In the second case the function "public static function get_xref_1_4" xref_line starts in "obj\n" instead of "xref\n" and the code reports the "xref tag not found at position".

I could fix the code to detect this 4 bytes shift when searching the xref anchor but the bug itself is probably upstream when applying the TSA signature, as the documents have the same exact sizes with different signatures, any ideas?.

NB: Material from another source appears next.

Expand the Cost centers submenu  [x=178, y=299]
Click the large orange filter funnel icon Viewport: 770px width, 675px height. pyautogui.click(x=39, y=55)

I have repeat the test several times without set_tsa, or with set_ltv and it only triggers with set_tsa, I am testing with the digicert timestap service.
Cheers
Jacq

[dealfonso]

Hi,

I also had some glitches when testing TSA, but I thought it was my fault... let's debug

[parallels999]

CC: @hidasw, related #70

• There was another PR for TSA, maybe you could compare it to see where the problem is, Support timestamp #52

Maybe it's not because __SIGNATURE MAX_LENGTH is now variable, and performs a pre-signature to calculate the size

[hidasw]

CC: @hidasw, related #70

• There was another PR for TSA, maybe you could compare it to see where the problem is, Support timestamp #52

Maybe it's not because __SIGNATURE MAX_LENGTH is now variable, and performs a pre-signature to calculate the size

I'm currently away from computer and not possible to analyze it soon.
but you can try to pre defined __SIGNATURE MAX_LENGTH to 20000 or above.
I suggest to set at about 32000.
let me know what happen.

[Jacq]

It was already at 27742, increasing it to 32000 does not look to mitigate the issue, it still fails every one or two successes.
Cheers
Jacq

[dealfonso]

any update on this?

[hidasw]

any update on this?

If what is meant is about the change in size due to one tsa request and another,
Then what I know is that some tsa responses are not fixed in size.
maybe because they use accuracy up to milliseconds or microseconds so the number of digits in accuracy also changes.

I don't really understand this question because it is related to the pdf structure (outside of cryptography issues).

• how can I reproduce this problem.
• can I get a pdf file or other related sample to test.
• what is the expected result.

I plan to do the next update for some improvements, also by including ecc certificate support.